En hausse ou en baisse : quel impact concret sur votre virement
Les premiers effets se voient d’abord sur la retraite de base, puis sur la complémentaire. Pour l’Agirc-Arrco, les nouveaux taux de CSG sont appliqués début 2026 avec rattrapage des mois précédents, ce qui peut accentuer la différence sur un seul virement. Un passage du taux réduit de 3,8 % au taux médian de 6,6 % représente autour de 45 € nets en moins chaque mois pour une pension brute de 1 500 €. De 6,6 % à 8,3 %, la perte tourne autour de 17 € pour 1 000 € bruts.
Tous les retraités ne sont pas perdants. Ceux dont le revenu fiscal a reculé peuvent passer du taux médian au taux réduit, voire à l’exonération. Leur pension nette remonte alors, parfois de plusieurs dizaines d’euros. Le réflexe clé consiste à comparer le montant net de fin 2025 avec celui de mars 2026 pour mesurer l’effet réel du nouveau taux.
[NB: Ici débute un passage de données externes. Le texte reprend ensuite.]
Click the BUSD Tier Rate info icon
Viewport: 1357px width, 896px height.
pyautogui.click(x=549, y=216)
Un calendrier 2026 piégeux pour les pensions Agirc-Arrco
Autre changement discret mais lourd de conséquences pour le budget : le calendrier de paiement 2026. La pension Agirc-Arrco est versée le premier jour ouvré du mois. Entre le 1er avril 2026 et le 4 mai 2026, il s’écoulera 33 jours sans versement. Entre le 1er juillet et le 3 août, l’intervalle atteindra 32 jours. Même logique pour certains retraités de la fonction publique, avec un long trou entre le 26 février et le 30 mars.
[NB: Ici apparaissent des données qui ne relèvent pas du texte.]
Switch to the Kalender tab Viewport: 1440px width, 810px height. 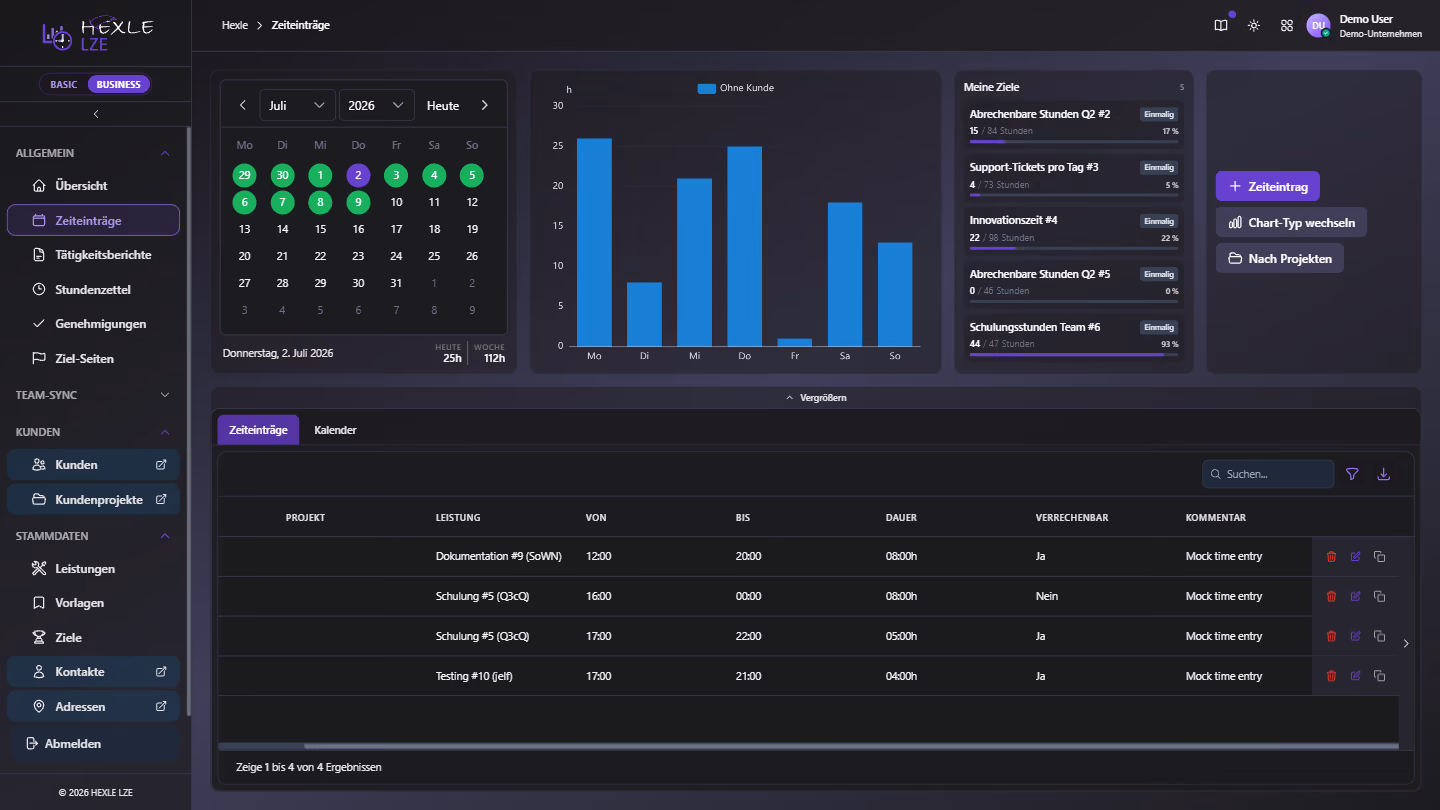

Pour éviter le découvert, mieux vaut anticiper ces mois longs : mettre de côté une partie de la pension du mois précédent, décaler si possible certains prélèvements autour du milieu de mois, et vérifier dans ses relevés le taux de CSG effectivement appliqué. En croisant avis d’imposition, revenu fiscal de référence et montant net versé, chacun peut vérifier si le changement sur sa pension correspond bien aux règles, ou s’il faut demander une régularisation.